Start with housing costs. A clean, fully funded property-tax exemption for 100% disabled veteran homeowners should be bipartisan common sense. Instead, relief keeps getting delayed while mortgages, insurance, and utilities rise. If the Capitol can fast-track marquee incentives, it can also honor disabled veterans with a straightforward fix and the resources counties need to implement it. Priorities are policy. Put veteran homeowners first.
Next, consider transition pipelines California underuses. The Department of Defense pays service members during SkillBridge. Employers can bring in trained, disciplined professionals for 120 to 180 days at little or no wage cost—an on-ramp that often converts to full-time offers. Paired with Hiring Our Heroes and the Military Spouse Career Accelerator, these programs match talent to need. In the world’s tech capital, they should run like clockwork across government, utilities, health systems, construction, and software. Too many employers still treat them as optional. Normalize them as we do campus recruiting. For spouses, prioritize remote-friendly roles—funded ERGs, manager training that translates military experience, and transparent growth paths. If you call yourself military-friendly, put it in writing and publish outcomes.
We’re also leaving technology on the table. California is the epicenter of AI, yet a veteran can still bounce from websites to phone trees to PDFs. Stand up a privacy-safe “CA Vets Connect” platform that one-clicks veterans and spouses into county VSO appointments, CalTAP, campus veterans’ centers, licensure help, apprenticeships, childcare and housing resources, mental-health supports, and real-time job matching—with SkillBridge, spouse fellowships, and Hiring Our Heroes built in.
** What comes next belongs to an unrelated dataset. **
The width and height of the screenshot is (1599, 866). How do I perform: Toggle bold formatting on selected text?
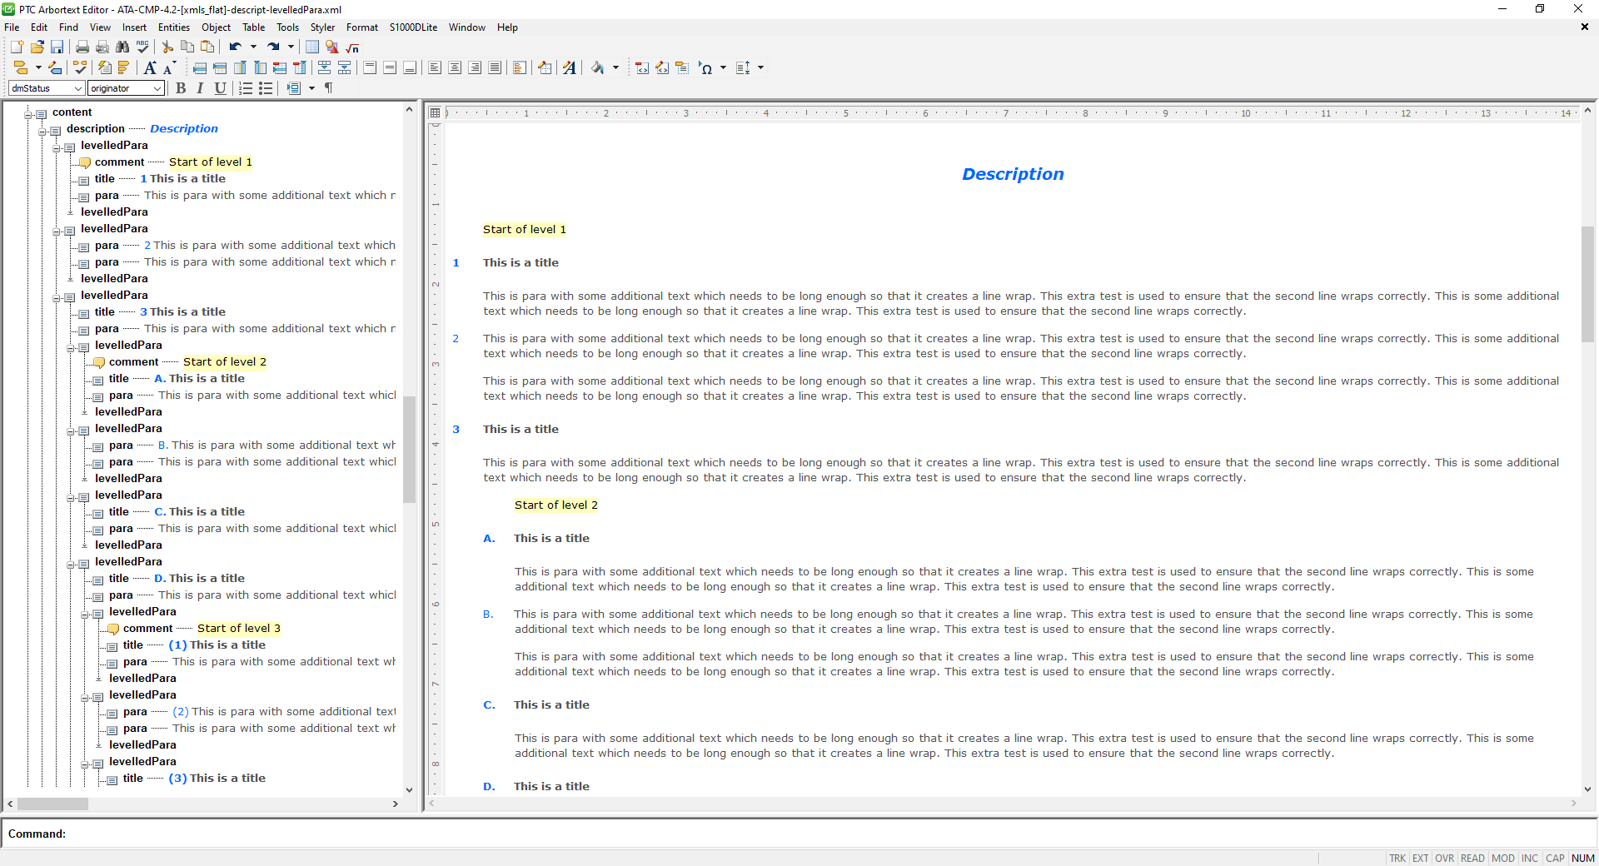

Texas already demonstrates coordinated infrastructure: the Texas Veterans Commission anchors navigation, while the Texas Veterans Network—powered by Combined Arms—connects veterans to providers through a data-driven platform. California should study that success and build, scaled to our economy and population.
How to move forward? Pass real property-tax relief for disabled veterans and fund county implementation so benefits don’t die in paperwork. Make SkillBridge standard with a statewide accelerator that gets public agencies and employers approved, schedules cohorts, and tracks conversions with public targets. Expand spouse pipelines by adding host sites, rewarding remote-friendly hiring, and connecting roles to childcare, licensing, and credential support that actually clears barriers. Institutionalize Hiring Our Heroes as a predictable recruiting channel. Launch “CA Vets Connect,” integrate CalTAP and higher-ed partners, and measure time-to-service and employment outcomes; if it isn’t fast or clear, fix it. Create a targeted state tax credit for employers that hire military spouses, tied to retention and wage growth, so families can put down roots where service sends them.
Finally, legislate for the future. Authorize secure, accountable use of AI-driven tools in veteran services—with privacy standards, interoperability, and performance dashboards—so the system learns where bottlenecks occur and routes people faster. Incentivize universities to recruit and retain veteran students in STEM pathways with admissions support, bridge scholarships, and credit-for-experience that accelerates time to degree while meeting California’s workforce needs.
Yes, the budget is tight. But California moves billions when it cares. Veterans are not a special interest; they are a state interest. Let’s pass the tax relief, standardize transition pipelines, build the AI backbone, learn from Texas’s coordinated model, add a military-spouse hiring credit, and stop the quiet exodus. We owe it to those who served—and to the California we say we are.
Nick Busse is a U.S. Army veteran and founder of MilitaryEngagement.com, serving as Director of Government Affairs for the Capital Region Veterans Chamber.